By the end of this presentation, you will better understand data optimization and how it can be used to improve the performance and efficiency of your data-driven applications.
Key takeaways:
- Data optimization is a critical process for improving the performance and efficiency of data-driven applications.
- Several techniques can be used to optimize data, including partitioning, sorting, compaction, and row group sizing.
- The best optimization techniques for a particular dataset will depend on the application's specific requirements.
Data optimization can be a complex process, but it can be well worth the effort in improving performance and efficiency.
Materialized Views vs Dremio Data Reflections
A comparative study between Materialized Views and Dremio Data Reflections, highlighting their applications and benefits.

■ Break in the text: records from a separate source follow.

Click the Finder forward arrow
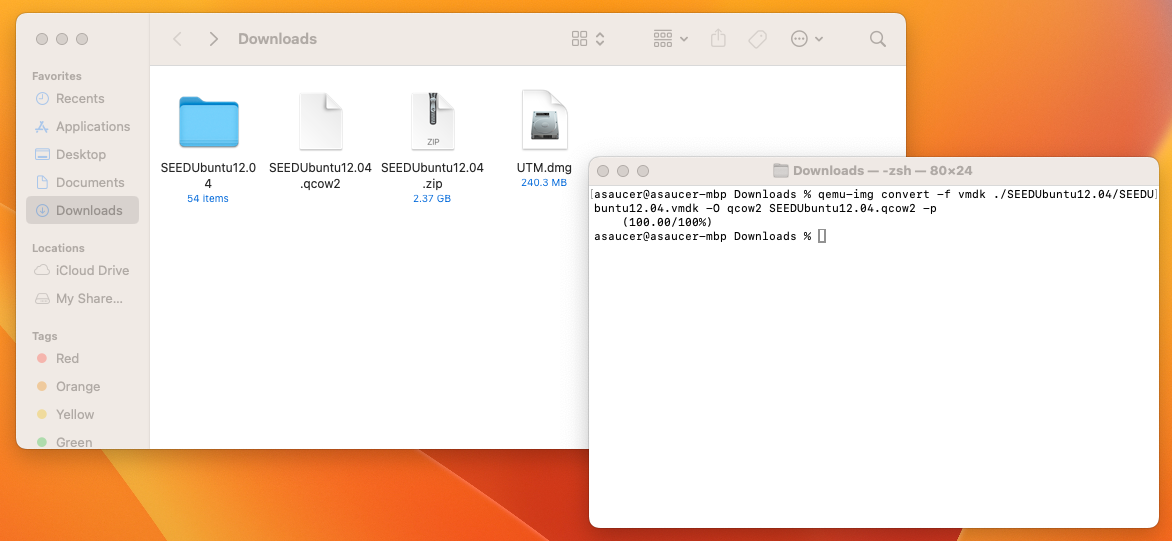This screenshot has width=1172, height=541. point(213,39)
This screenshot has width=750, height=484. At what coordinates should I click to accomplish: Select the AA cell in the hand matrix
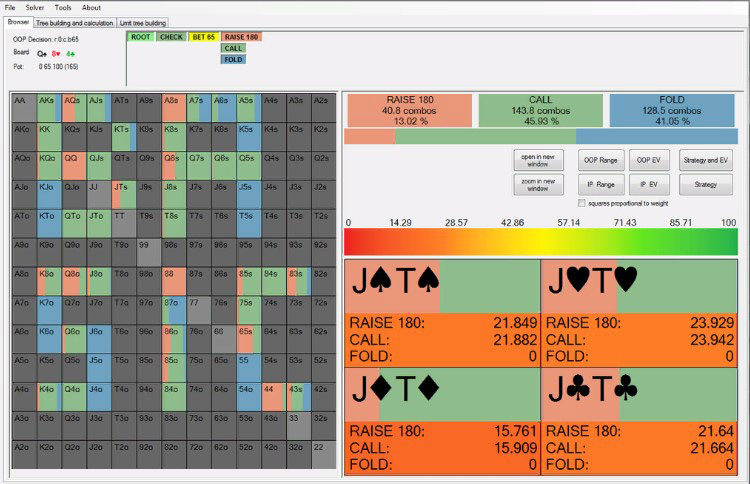[22, 100]
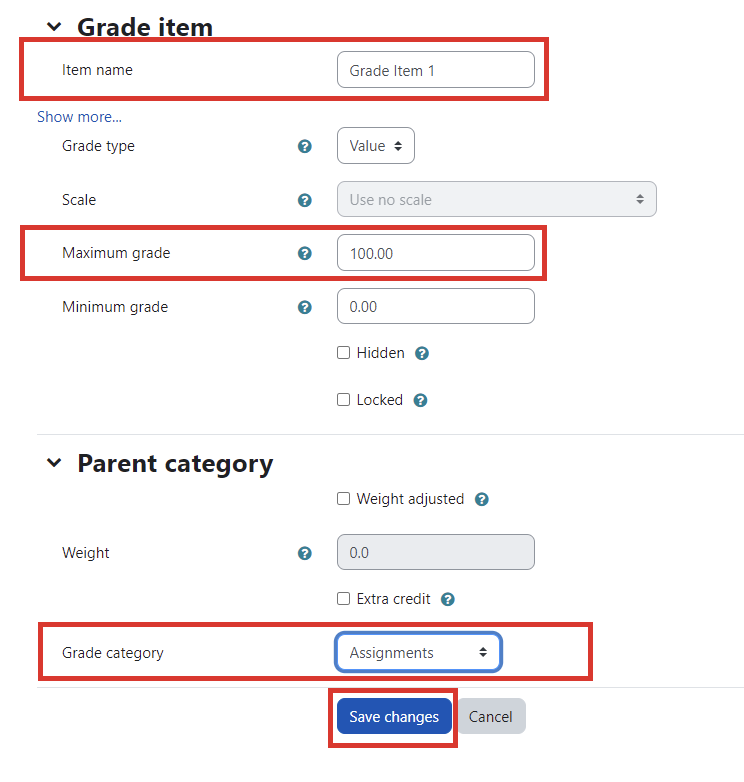
Task: Open Weight adjusted help icon
Action: point(482,499)
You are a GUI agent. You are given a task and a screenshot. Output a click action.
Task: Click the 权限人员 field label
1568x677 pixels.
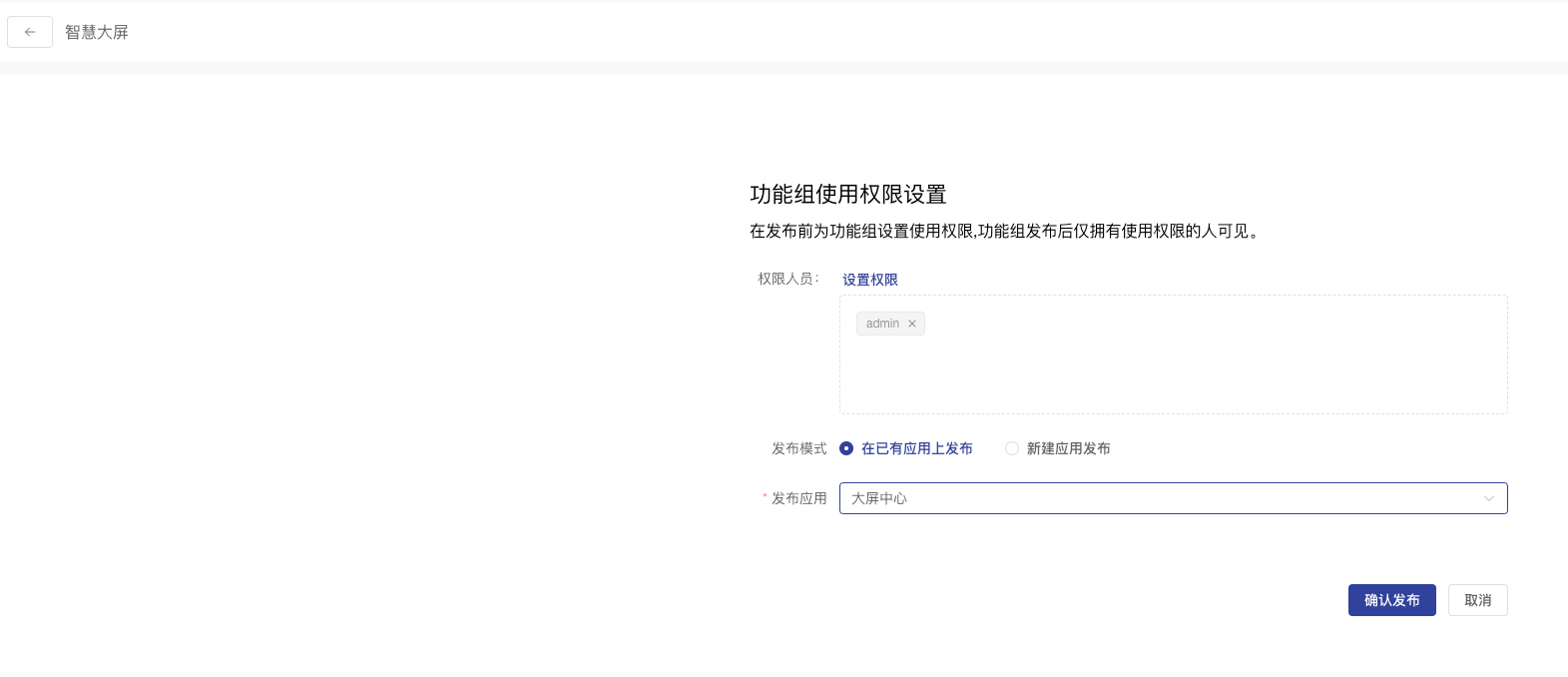point(787,279)
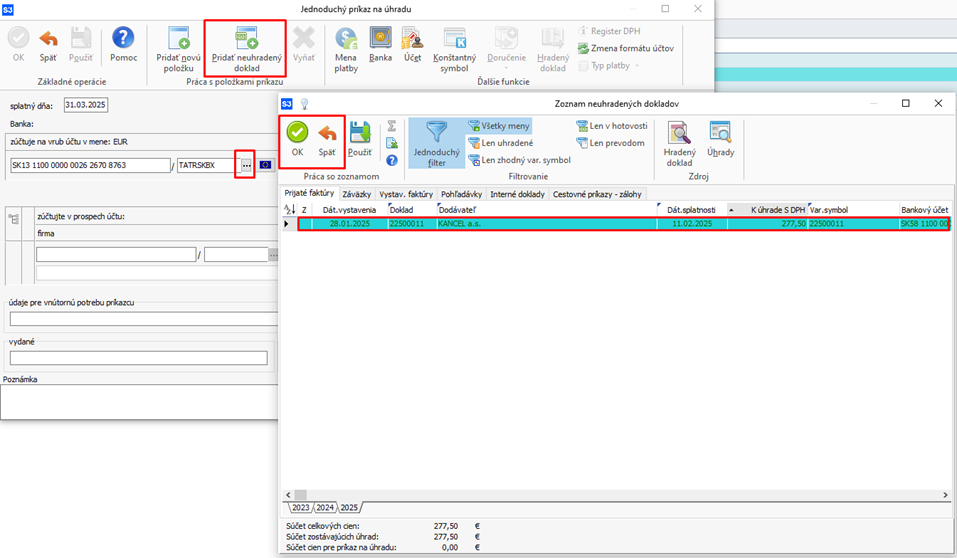
Task: Open the Pohľadávky tab
Action: click(461, 194)
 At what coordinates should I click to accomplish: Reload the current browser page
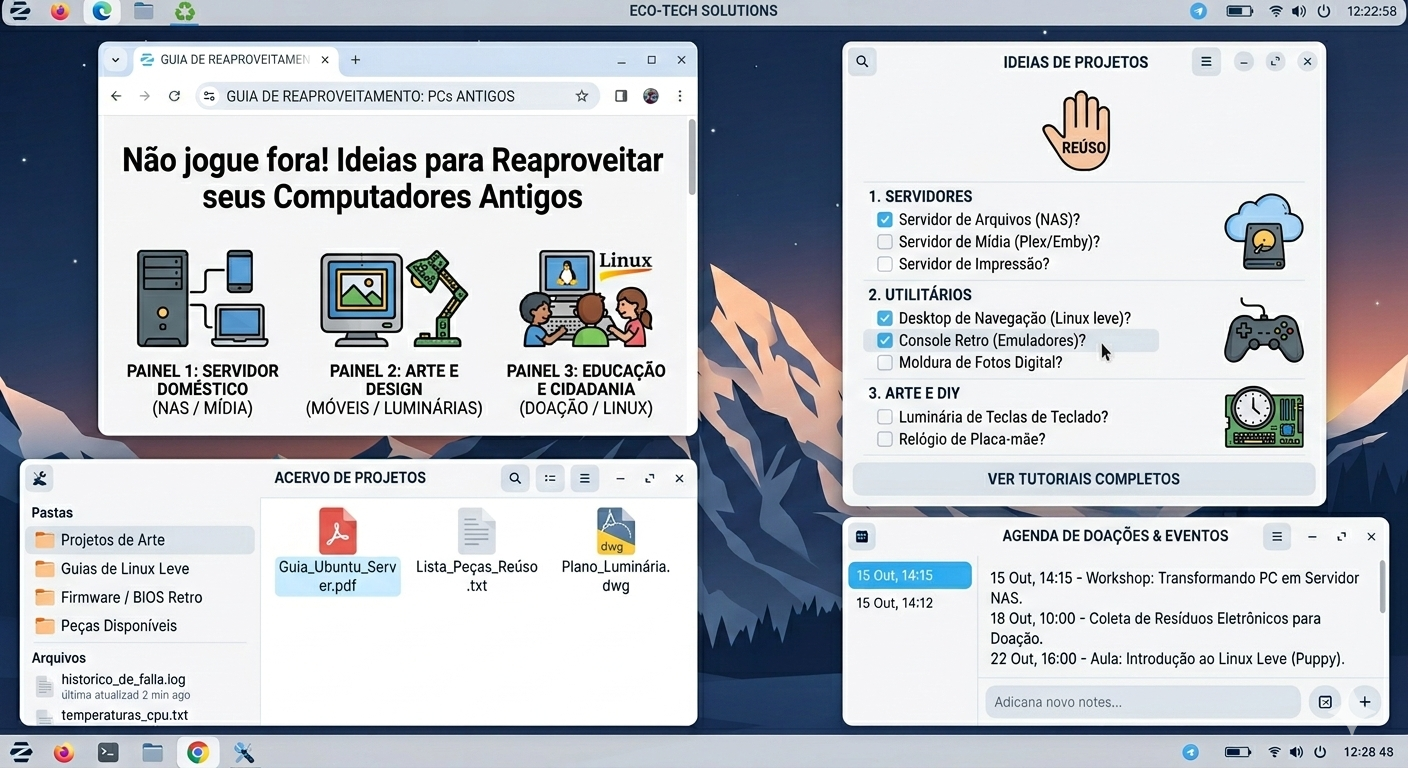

Materialized views and Dremio data reflections are both techniques for pre-computing data queries to improve the performance of subsequent queries. However, there are some critical differences between the two techniques.
Materialized views are a traditional database concept, and they are typically implemented as tables populated with the results of pre-computed queries.
Dremio data reflections on the other hand, are Apache Iceberg representations of a view of the raw data or aggregations that can apply custom sorting, partitioning, and other optimizations.
We will discuss the challenges of Materialized views and how Data Reflections meet these challenges with a more flexible and robust approach unique to the Dremio Data Lakehouse platform.
This presentation will also explore the different types of Reflections:
- Raw reflections: These reflections consist of all of the rows and one or more fields of the underlying table or view that they are created from. They can be customized by vertically partitioning data (choosing a subset of fields), horizontally partitioning the data (by defining one or more columns to be partition keys), and sorting the data on one or more fields.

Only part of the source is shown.